COLOR CONTROL -- Managing the Variables
Returning to the question of a definition for color management, consultant and educator Don Hutcheson agrees with Veitch's Hookway that actions taken in the pressroom are a core component. Hutcheson helps teach a Graphic Arts Technical Foundation course entitled "Color Management in the Pressroom," in addition to being a principal with Hutcheson Consulting in Washington, NJ, which specializes in color management services.
"In reality, there is very little pure application of color management—in the ICC sense—within the pressroom," Hutcheson concedes. "But the pressroom is such a critical part of a fully color-managed system, that it is incorrect to say color management doesn't take place partly in the pressroom."

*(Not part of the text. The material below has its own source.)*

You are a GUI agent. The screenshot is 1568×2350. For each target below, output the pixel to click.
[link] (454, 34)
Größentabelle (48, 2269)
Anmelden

Color management in the pressroom is about how to stabilize and optimize the printing conditions, or perhaps multiple conditions due to the use of different stocks and presses, the color consultant says. This is accomplished through a program of measurement and changes in materials and processes.
The approach to color management in the pressroom that Hutcheson espouses starts with setting a standard of printing on a specific press with a given media. The next step is to figure out how to optimize the press and printing conditions to meet that standard, and then maintain it on an ongoing basis.
"Without a defined standard of printing and consistency in achieving it, color management is aiming at a moving target. If the output process is always changing, then you can only accomplish a limited level of effectiveness with color management," he asserts.
The end result of this process should be a press sheet that was run at what the operator considers to be the sweet spot of the press with a given set of materials, according to Hutcheson. This sheet can then be used to develop ICC-based profiles for use in the prep department.